On n’est jamais, ici, dans le convenu. On traverse hors des clous, on serpente entre les genres sans s’arrêter, complètement, à l’un d’entre eux. Depuis les débuts du groupe, à l’aube des 70’s, le procédé fonctionne sans ratés. My Celebrity présente un rock aussi joyeux, dans certains sons, qu’obscur quand son tempo ralentit. On joue sur les contraires, on refuse ouvertement l’inertie musicale. Phantom Menace s’engonce dans un climat retenu, amer mais également patiné. On est preneur, ici comme partout ailleurs. Undisputed Champions, au groove cold/post-punk irrésistible, branché sur la prise late 70’s, convainc itou. Le savoir-faire, chez Fair and Co, n’a pas pris une ride et n’est pas un vain mot. Late At Night, pour lequel on aura prolongé notre soirée -on ne le regrettera pas-, privilégie une pop venteuse, soutenue, pervertie par le chant.
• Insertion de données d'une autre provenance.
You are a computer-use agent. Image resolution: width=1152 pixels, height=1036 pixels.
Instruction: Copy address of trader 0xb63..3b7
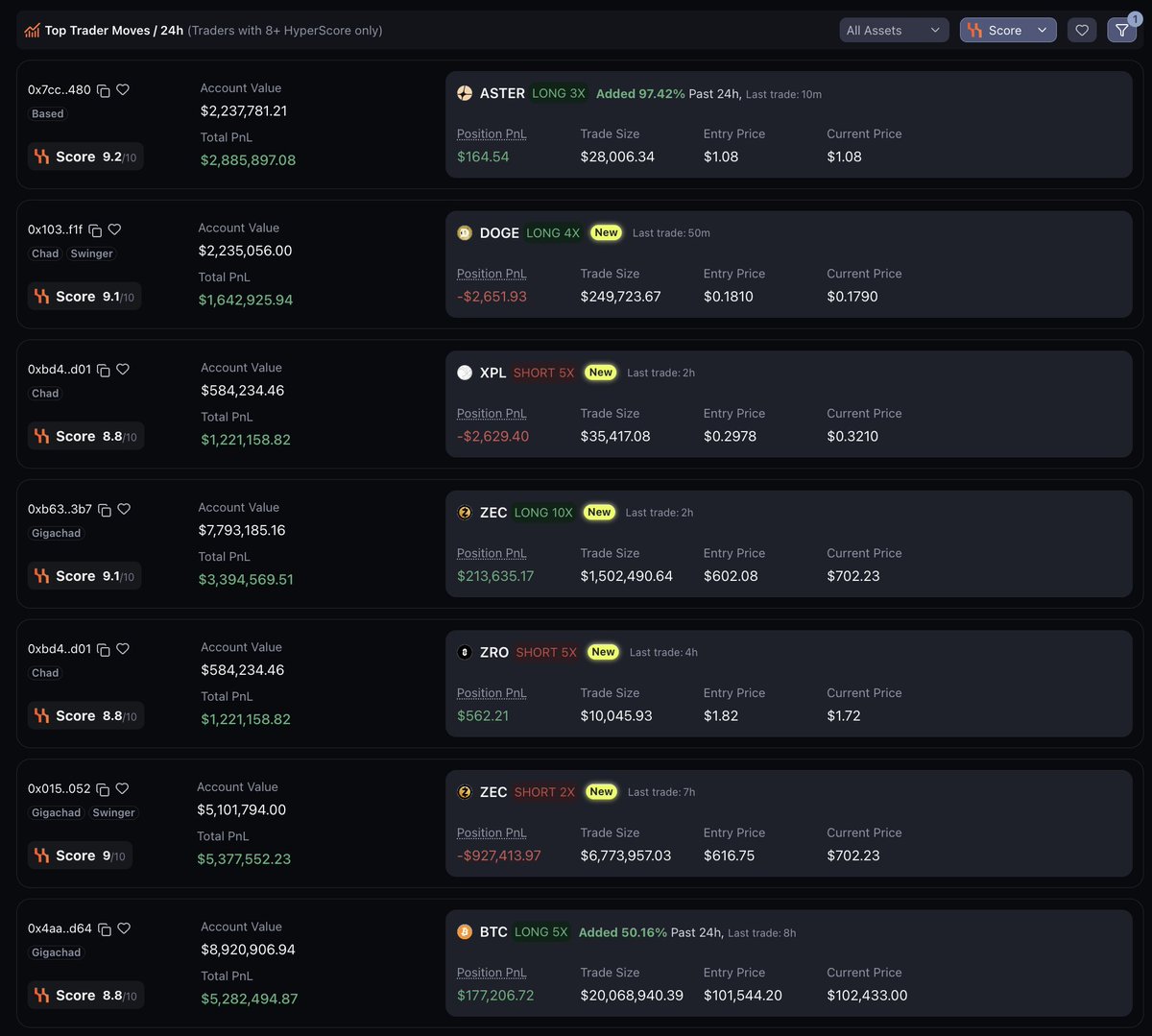point(105,510)
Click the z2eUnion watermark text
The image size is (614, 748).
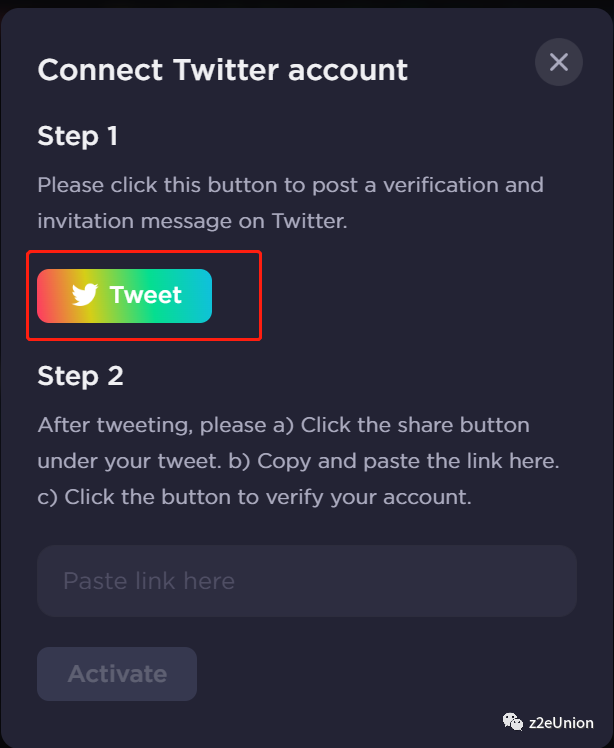564,722
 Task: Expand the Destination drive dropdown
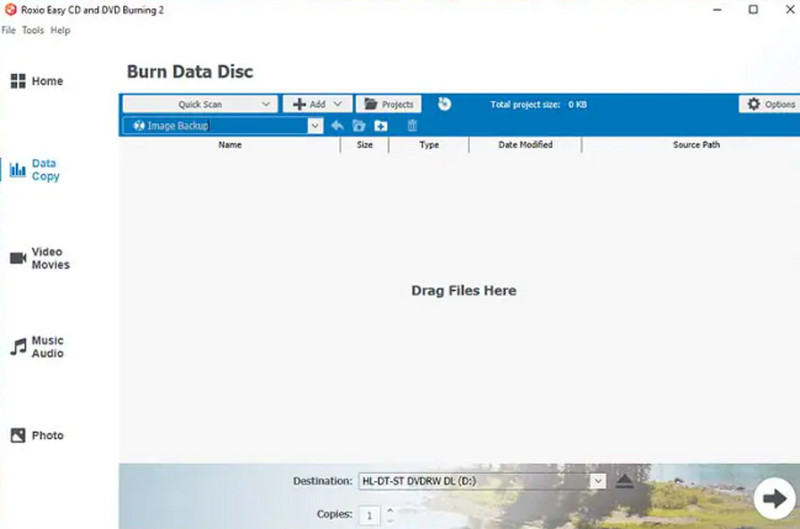(x=598, y=481)
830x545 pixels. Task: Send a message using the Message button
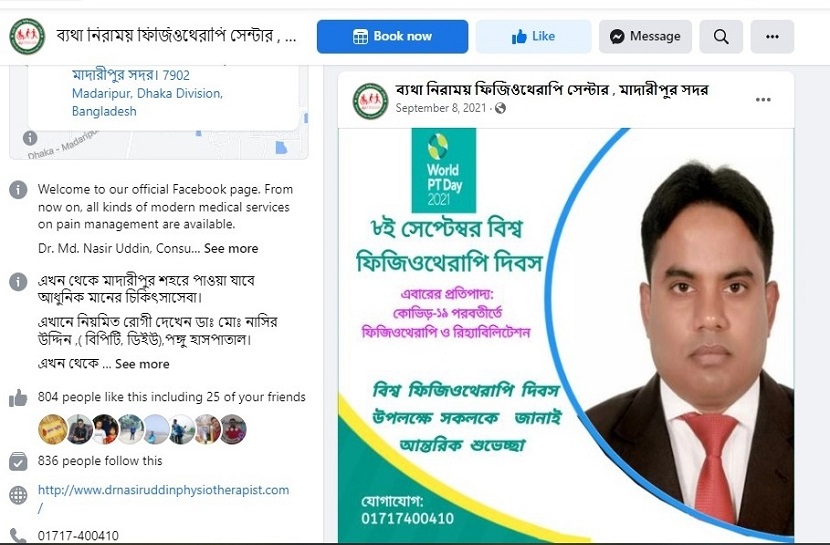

Le titre éponyme, vif, mêle comme bon nombre d’autres élans dark et mélodies de choix. A ses quelques rééditions, Half Japanese ajoute là une pièce pour laquelle on donnera nos pièces. As Best You Can acidule ses contours, dans le même temps il sert des sifflotements enjoués. Dans ses nuances de tons, le groupe, s’il se montre globalement moins frontal qu’auparavant, est incontestablement à son affaire. A Phantom Menace lui fait franchir la dizaine (de titres) sans dommage. Massif-aérien, il ne dénote en rien. Il s’offre, de plus, des encarts acérés pour, après cela, retrouver une forme plus céleste. On n’y trouve rien à redire, l’essoufflement n’est visiblement pas au programme de cette fin d’année. A Job Well Done, c’est le cas de le dire, joue de son côté une pop tranquille, élégante. Source d’influence d’une tripotée de formations actuelles et plus datées, la clique leur lègue, une fois de plus, de quoi s’inspirer.
C’est Let It Show, où John Sluggett, Giles Vincent Rieder, Mick Hobbs et Jason Willett, artificiers de longue date et acolytes, donc, de Mister Fair, élaborent une trame fine mais animée, qui conclut. On n’apposera, à ce Crazy Hearts, qu’un seul bémol, et encore, à sa grande valeur d’ensemble: la disparité, à mon sens trop marquée, de ses fuites vers un rendu sauvage et complètement déchainé.